Saturday, December 11, 2004

Critical Essay 1: -How many mics do you rip...- Artistic Self-Awareness in the Fugees' "The Score"

Long recognised as one of hip-hop’s classic works, The Fugees’ 1995 album The Score has yet to leave the decks of the genre’s most discriminating DJs, nor the drives of its most ardent fans. Everyone recognises it as a defining moment within the genre, and that it renders much that had gone before and most of what would follow facile in comparison is undisputed: musically and lyrically it is a work of such complexity and intellect, that little can compare. If everyone recognises the power of its words, no one has actually defined what it is about the content of The Score that is so undoubtedly mind-blowing.

Apart from its obvious status as a work of hip-hop, a generic context which it clearly masters, what certainly interests me, and is latent if not recognised in most of its tracks, is its wider artistic importance. The Score, as indicated in its very title, is a CD about status: ‘What’s the score?’ is a colloquial way of asking about the current situation, and is especially apt considering the frequently used analogy of hip-hop as a ‘game’. It is about its own status within its genre, about hip-hop’s status as a genre, and about the status of art as a whole.

Within hip-hop, The Score occupies an unrivalled place at the top of the game. Critics and fans alike rightly point to the sharp wit of the three MCs who compose the line-up in placing themselves lyrically above their rivals. The long-held hip-hop tradition of ‘battling’ and ‘dissing’ is echoed resonantly in the opening tracks of the album, which thus interposes itself immediately at the top of its generic context. The crew reflect this mastery of their genre by embellishing hackneyed hip-hop phrases to great effect, creating something new and advanced out of the detritus of repeated clichés around them. Commercial hip-hop can be seen to be formulaic in the way that contemporary pop, or even classical theatre often is, and in adding depth and giving back meaning to its overused refrains, the Fugees immediately dominate it with their originality. The opening tracks, ‘How many mics’, ‘Ready or Not’, and ‘Zealots’ are all expressly concerned with the status of the Fugees’ rappers – Wyclef, Pras and Lauryn. Their subject matter is popular hip-hop and other MCs: their derogation of both is mercilessly skilled.
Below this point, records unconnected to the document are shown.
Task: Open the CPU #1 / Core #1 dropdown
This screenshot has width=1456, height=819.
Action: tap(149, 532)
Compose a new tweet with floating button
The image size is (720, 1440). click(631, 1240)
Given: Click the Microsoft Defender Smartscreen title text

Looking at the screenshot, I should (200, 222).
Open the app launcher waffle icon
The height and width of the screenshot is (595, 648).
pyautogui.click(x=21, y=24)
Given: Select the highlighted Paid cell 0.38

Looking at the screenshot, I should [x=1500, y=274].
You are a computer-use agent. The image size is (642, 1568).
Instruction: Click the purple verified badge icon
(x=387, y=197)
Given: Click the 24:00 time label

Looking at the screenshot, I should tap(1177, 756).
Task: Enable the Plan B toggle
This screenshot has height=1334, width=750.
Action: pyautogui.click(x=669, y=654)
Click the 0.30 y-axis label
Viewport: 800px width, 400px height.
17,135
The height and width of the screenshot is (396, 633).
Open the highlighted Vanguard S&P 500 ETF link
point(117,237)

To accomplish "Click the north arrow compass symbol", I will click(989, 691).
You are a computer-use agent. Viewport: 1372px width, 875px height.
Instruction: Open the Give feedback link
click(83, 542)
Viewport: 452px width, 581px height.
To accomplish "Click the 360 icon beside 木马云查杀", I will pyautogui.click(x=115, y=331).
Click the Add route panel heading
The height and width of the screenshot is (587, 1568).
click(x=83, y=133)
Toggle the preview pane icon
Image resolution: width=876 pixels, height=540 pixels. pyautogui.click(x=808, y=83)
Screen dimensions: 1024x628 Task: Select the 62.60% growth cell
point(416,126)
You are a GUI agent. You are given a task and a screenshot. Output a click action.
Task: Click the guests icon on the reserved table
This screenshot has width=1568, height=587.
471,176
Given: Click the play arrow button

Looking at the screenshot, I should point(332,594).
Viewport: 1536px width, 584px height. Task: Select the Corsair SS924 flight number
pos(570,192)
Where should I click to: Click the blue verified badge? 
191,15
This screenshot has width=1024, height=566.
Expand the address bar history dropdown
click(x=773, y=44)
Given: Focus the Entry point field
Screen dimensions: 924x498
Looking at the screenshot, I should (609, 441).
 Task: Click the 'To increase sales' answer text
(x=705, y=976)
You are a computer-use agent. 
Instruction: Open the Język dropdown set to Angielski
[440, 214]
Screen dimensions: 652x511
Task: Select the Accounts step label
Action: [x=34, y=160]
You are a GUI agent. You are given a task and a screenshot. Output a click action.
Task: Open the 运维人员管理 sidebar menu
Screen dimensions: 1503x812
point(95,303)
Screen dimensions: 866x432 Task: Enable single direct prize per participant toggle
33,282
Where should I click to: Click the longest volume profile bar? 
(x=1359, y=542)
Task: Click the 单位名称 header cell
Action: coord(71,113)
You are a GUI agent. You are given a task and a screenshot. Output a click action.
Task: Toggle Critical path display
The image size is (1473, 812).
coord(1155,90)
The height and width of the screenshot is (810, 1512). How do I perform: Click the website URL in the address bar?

In 'Ready or Not', the crew rap over a brooding, menacing beat about their intention to dominate their genre through Machiavellian brainpower. The title/chorus is the warning, imitating the warning given in the children’s game hide ’n’ seek, and the Fugees exploit the common ‘game’ analogy to great effect.

“I play my enemies like a game of chess,
Where I rest, no stress if you don’t smoke cess.”
(“Ready or Not”)

Lauryn takes the devalued use of ‘playing’ to mean ‘outwit’, exceptionally popular in hip-hop, and adds a simile that indicates her own intellectual prowess. She means to demonstrate her superiority, and so takes the formula other MCs would use to demonstrate theirs, and in extending it, proves her own and destroys their attempts. Her disdain for clichéd rappers is made clear in the next line, where she negates cannabis consumption as an indicator of prowess. Having dealt swiftly and skilfully with other MCs, she moves on to ignore them, using the rest of the verse to show off her own undoubted lyrical dexterity and eclectic range of sources.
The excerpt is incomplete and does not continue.